= Beginning of Section =

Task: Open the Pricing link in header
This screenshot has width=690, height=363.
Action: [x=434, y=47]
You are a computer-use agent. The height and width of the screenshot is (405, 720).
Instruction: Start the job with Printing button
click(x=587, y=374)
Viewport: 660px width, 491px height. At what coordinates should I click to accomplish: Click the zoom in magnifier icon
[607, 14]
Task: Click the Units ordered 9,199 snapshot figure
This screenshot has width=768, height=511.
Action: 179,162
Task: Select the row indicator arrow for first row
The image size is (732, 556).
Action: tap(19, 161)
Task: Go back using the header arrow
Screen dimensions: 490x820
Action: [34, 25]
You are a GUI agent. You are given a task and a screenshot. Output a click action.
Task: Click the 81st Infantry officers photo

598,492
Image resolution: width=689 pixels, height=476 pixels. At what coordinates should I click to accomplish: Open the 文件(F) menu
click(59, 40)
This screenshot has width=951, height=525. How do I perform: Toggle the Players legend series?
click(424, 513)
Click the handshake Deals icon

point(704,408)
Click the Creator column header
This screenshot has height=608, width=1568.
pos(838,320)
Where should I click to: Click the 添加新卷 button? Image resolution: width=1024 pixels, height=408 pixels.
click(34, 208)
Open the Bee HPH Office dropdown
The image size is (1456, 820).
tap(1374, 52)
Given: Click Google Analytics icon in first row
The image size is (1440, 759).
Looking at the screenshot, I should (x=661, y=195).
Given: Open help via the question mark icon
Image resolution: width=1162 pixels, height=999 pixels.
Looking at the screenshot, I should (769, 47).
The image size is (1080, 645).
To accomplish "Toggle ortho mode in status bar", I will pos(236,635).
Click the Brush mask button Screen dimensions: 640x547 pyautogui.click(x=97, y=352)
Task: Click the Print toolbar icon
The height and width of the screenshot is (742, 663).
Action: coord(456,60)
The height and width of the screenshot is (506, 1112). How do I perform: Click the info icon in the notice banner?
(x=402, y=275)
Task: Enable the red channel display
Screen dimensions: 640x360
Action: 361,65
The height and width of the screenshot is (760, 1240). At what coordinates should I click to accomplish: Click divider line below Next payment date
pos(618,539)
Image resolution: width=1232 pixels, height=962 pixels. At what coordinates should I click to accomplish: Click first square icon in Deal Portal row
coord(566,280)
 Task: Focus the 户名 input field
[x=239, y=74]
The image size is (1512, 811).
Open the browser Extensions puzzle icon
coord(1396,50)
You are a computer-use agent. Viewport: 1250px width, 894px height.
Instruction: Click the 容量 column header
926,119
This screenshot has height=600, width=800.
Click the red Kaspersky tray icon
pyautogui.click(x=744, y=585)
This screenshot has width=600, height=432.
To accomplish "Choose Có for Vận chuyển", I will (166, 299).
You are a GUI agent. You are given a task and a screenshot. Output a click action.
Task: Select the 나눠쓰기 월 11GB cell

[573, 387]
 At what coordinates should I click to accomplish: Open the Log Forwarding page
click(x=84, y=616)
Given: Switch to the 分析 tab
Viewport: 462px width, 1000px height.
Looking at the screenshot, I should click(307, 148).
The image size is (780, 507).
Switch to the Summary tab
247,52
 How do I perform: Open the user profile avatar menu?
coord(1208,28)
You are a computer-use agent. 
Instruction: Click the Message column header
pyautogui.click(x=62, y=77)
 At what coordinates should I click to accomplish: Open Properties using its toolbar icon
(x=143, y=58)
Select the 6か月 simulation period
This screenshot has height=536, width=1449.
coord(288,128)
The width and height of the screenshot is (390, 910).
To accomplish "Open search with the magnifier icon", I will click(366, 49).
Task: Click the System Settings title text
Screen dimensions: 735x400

= End of Section =

#### [EXERCISE DESCRIPTION]
With no additions or omissions, transcribe every record.

#### [OUTPUT FOR THIS TASK]
Task: Open the Pricing link in header
This screenshot has width=690, height=363.
Action: [x=434, y=47]
You are a computer-use agent. The height and width of the screenshot is (405, 720).
Instruction: Start the job with Printing button
click(x=587, y=374)
Viewport: 660px width, 491px height. At what coordinates should I click to accomplish: Click the zoom in magnifier icon
[607, 14]
Task: Click the Units ordered 9,199 snapshot figure
This screenshot has width=768, height=511.
Action: 179,162
Task: Select the row indicator arrow for first row
The image size is (732, 556).
Action: tap(19, 161)
Task: Go back using the header arrow
Screen dimensions: 490x820
Action: [34, 25]
You are a GUI agent. You are given a task and a screenshot. Output a click action.
Task: Click the 81st Infantry officers photo

598,492
Image resolution: width=689 pixels, height=476 pixels. At what coordinates should I click to accomplish: Open the 文件(F) menu
click(59, 40)
This screenshot has width=951, height=525. How do I perform: Toggle the Players legend series?
click(424, 513)
Click the handshake Deals icon

point(704,408)
Click the Creator column header
This screenshot has height=608, width=1568.
pos(838,320)
Where should I click to: Click the 添加新卷 button? Image resolution: width=1024 pixels, height=408 pixels.
click(34, 208)
Open the Bee HPH Office dropdown
The image size is (1456, 820).
tap(1374, 52)
Given: Click Google Analytics icon in first row
The image size is (1440, 759).
Looking at the screenshot, I should (x=661, y=195).
Given: Open help via the question mark icon
Image resolution: width=1162 pixels, height=999 pixels.
Looking at the screenshot, I should (769, 47).
The image size is (1080, 645).
To accomplish "Toggle ortho mode in status bar", I will pos(236,635).
Click the Brush mask button Screen dimensions: 640x547 pyautogui.click(x=97, y=352)
Task: Click the Print toolbar icon
The height and width of the screenshot is (742, 663).
Action: coord(456,60)
The height and width of the screenshot is (506, 1112). How do I perform: Click the info icon in the notice banner?
(x=402, y=275)
Task: Enable the red channel display
Screen dimensions: 640x360
Action: 361,65
The height and width of the screenshot is (760, 1240). At what coordinates should I click to accomplish: Click divider line below Next payment date
pos(618,539)
Image resolution: width=1232 pixels, height=962 pixels. At what coordinates should I click to accomplish: Click first square icon in Deal Portal row
coord(566,280)
 Task: Focus the 户名 input field
[x=239, y=74]
The image size is (1512, 811).
Open the browser Extensions puzzle icon
coord(1396,50)
You are a computer-use agent. Viewport: 1250px width, 894px height.
Instruction: Click the 容量 column header
926,119
This screenshot has height=600, width=800.
Click the red Kaspersky tray icon
pyautogui.click(x=744, y=585)
This screenshot has width=600, height=432.
To accomplish "Choose Có for Vận chuyển", I will (166, 299).
You are a GUI agent. You are given a task and a screenshot. Output a click action.
Task: Select the 나눠쓰기 월 11GB cell

[573, 387]
 At what coordinates should I click to accomplish: Open the Log Forwarding page
click(x=84, y=616)
Given: Switch to the 分析 tab
Viewport: 462px width, 1000px height.
Looking at the screenshot, I should click(307, 148).
The image size is (780, 507).
Switch to the Summary tab
247,52
 How do I perform: Open the user profile avatar menu?
coord(1208,28)
You are a computer-use agent. 
Instruction: Click the Message column header
pyautogui.click(x=62, y=77)
 At what coordinates should I click to accomplish: Open Properties using its toolbar icon
(x=143, y=58)
Select the 6か月 simulation period
This screenshot has height=536, width=1449.
coord(288,128)
The width and height of the screenshot is (390, 910).
To accomplish "Open search with the magnifier icon", I will click(366, 49).
Task: Click the System Settings title text
Screen dimensions: 735x400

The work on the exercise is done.